1. De lidstaten zorgen ervoor dat natuurlijke en rechtspersonen het recht hebben om bij een toezichthoudende autoriteit gemotiveerde bezwaren in te dienen wanneer zij op basis van objectieve omstandigheden redenen hebben om aan te nemen dat een onderneming de krachtens deze richtlijn vastgestelde nationale bepalingen niet naleeft (“gemotiveerde bezwaren”).
2. Wanneer het gemotiveerde bezwaar onder de bevoegdheid van een andere toezichthoudende autoriteit valt, geeft de autoriteit die het bezwaar ontvangt, dit door aan die autoriteit.

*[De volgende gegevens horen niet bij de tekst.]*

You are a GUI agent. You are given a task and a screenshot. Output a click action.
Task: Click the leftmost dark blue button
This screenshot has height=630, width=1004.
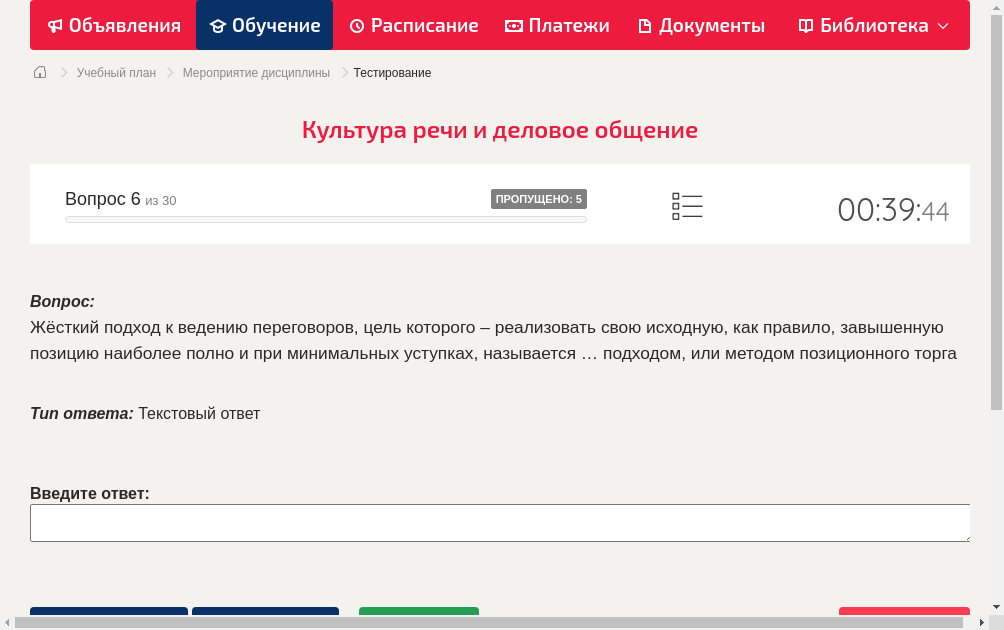[x=108, y=615]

3. De lidstaten zorgen ervoor dat de toezichthoudende autoriteiten de gemotiveerde bezwaren beoordelen en, in voorkomend geval, hun bevoegdheden als bedoeld in artikel 18 uitoefenen.

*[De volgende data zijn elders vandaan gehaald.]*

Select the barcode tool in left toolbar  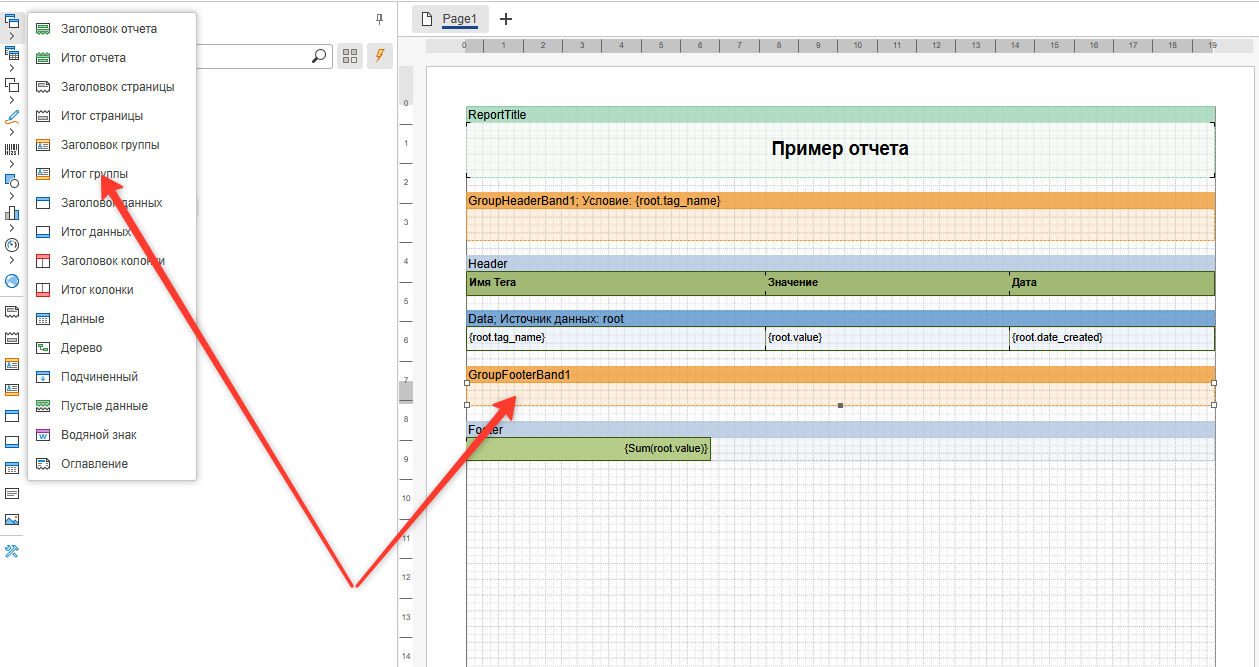(12, 149)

4. De toezichthoudende autoriteit stelt de in lid 1 bedoelde persoon zo spoedig mogelijk en in overeenstemming met de desbetreffende bepalingen van nationaal recht en met inachtneming van het Unierecht in kennis van het resultaat van de beoordeling van zijn gemotiveerde bezwaar en zal dit met redenen omkleden.
5. De lidstaten zorgen ervoor dat de personen die overeenkomstig dit artikel een gemotiveerd bezwaar hebben ingediend en overeenkomstig het nationale recht een rechtmatig belang bij de zaak hebben, toegang hebben tot een procedure voor een rechtbank of een andere onafhankelijke en onpartijdige overheidsinstantie die bevoegd is de beslissingen, het handelen of het verzuim van de krachtens deze richtlijn bevoegde instantie aan de procedurele en materieelrechtelijke voorschriften te toetsen.